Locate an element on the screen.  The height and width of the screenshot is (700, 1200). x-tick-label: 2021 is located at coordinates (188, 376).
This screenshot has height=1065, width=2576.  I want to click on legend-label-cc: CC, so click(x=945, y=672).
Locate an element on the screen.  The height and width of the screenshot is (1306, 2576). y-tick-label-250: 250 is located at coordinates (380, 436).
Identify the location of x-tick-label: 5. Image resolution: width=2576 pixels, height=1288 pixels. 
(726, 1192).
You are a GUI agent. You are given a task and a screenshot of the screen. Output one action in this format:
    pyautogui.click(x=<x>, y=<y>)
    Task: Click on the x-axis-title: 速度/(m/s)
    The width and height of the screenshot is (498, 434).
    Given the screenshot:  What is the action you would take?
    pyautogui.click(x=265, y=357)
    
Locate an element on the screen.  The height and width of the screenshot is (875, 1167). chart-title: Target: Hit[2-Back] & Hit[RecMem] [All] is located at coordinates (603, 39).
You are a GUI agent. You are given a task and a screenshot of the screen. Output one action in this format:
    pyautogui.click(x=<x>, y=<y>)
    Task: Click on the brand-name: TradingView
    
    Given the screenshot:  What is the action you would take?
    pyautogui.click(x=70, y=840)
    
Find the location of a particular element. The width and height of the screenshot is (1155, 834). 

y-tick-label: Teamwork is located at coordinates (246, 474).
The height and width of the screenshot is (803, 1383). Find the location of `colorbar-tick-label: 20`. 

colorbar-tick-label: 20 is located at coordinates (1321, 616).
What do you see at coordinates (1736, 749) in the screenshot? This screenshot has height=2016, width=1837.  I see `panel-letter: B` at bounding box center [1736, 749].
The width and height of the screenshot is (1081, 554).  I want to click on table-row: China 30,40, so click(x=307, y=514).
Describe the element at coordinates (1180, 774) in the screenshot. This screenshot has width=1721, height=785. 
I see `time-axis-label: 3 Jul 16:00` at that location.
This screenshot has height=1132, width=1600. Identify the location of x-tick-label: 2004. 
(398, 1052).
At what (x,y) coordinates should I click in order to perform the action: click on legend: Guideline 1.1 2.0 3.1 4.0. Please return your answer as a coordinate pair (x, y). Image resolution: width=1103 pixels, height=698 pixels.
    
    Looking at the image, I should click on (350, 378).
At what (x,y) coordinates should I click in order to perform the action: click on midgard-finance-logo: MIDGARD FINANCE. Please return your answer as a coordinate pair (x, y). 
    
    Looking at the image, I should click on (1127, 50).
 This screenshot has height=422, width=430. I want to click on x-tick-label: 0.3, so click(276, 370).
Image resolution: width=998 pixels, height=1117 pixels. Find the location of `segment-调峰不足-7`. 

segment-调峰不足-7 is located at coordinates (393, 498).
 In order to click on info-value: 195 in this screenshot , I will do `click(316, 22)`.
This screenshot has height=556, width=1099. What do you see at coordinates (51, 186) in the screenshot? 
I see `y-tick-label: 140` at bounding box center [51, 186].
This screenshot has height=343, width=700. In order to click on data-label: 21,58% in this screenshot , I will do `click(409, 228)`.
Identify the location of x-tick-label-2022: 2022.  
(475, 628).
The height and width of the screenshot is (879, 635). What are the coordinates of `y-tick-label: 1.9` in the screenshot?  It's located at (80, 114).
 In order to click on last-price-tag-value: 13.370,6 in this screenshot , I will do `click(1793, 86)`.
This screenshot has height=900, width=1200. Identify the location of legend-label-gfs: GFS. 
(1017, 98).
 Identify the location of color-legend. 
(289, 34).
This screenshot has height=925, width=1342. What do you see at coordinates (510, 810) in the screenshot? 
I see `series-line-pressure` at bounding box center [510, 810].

▶ Objectif du travail
Mettez ces entrées sous forme d'un CSV à deux colonnes, « texte » et « reponse », avec une ligne par entrée et chaque valeur dans un champ entre guillemets où les retours à la ligne deviennent des espaces. Partez de la ligne qui contient "The height and width of the screenshot is (803, 1383)." et arrêtez-vous après celle qui contient "The width and height of the screenshot is (1081, 554).".

▶ Réponse rédigée
texte,reponse
"The height and width of the screenshot is (803, 1383). Find the location of `colorbar-tick-label: 20`.","colorbar-tick-label: 20 is located at coordinates (1321, 616)."
"What do you see at coordinates (1736, 749) in the screenshot? This screenshot has height=2016, width=1837.","I see `panel-letter: B` at bounding box center [1736, 749]."
"The width and height of the screenshot is (1081, 554).","I want to click on table-row: China 30,40, so click(x=307, y=514)."